Stored data
------
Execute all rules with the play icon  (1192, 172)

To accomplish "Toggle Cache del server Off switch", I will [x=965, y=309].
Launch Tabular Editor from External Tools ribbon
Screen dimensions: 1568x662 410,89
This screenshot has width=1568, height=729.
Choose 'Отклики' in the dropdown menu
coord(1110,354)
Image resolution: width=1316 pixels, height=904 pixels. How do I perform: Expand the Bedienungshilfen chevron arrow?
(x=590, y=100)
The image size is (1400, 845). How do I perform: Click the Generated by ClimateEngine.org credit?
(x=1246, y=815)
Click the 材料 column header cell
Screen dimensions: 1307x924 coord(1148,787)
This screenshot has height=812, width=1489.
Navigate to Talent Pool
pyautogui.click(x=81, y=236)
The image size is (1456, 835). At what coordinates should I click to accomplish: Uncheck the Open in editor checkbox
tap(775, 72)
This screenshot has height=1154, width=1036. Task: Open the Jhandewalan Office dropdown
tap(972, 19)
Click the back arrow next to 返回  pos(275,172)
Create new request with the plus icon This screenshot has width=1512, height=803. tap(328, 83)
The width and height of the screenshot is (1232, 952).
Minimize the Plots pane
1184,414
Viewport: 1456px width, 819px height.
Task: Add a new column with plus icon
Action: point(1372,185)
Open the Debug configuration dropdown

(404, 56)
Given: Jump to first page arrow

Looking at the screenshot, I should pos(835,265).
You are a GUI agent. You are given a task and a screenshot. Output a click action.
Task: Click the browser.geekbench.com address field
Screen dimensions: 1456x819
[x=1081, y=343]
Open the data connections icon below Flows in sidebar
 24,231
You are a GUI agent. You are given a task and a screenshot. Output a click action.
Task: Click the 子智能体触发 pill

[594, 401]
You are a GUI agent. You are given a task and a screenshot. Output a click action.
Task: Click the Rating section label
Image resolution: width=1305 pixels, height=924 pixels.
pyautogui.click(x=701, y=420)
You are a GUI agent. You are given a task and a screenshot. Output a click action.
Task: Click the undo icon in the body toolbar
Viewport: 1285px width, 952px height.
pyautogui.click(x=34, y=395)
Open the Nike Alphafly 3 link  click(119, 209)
------
_Task requirements_
Nothing should appear in the answer except the lines from the one with "Viewport: 1285px width, 952px height." through the final line of the records, written exactly.

_Task result_
Viewport: 1285px width, 952px height.
pyautogui.click(x=34, y=395)
Open the Nike Alphafly 3 link  click(119, 209)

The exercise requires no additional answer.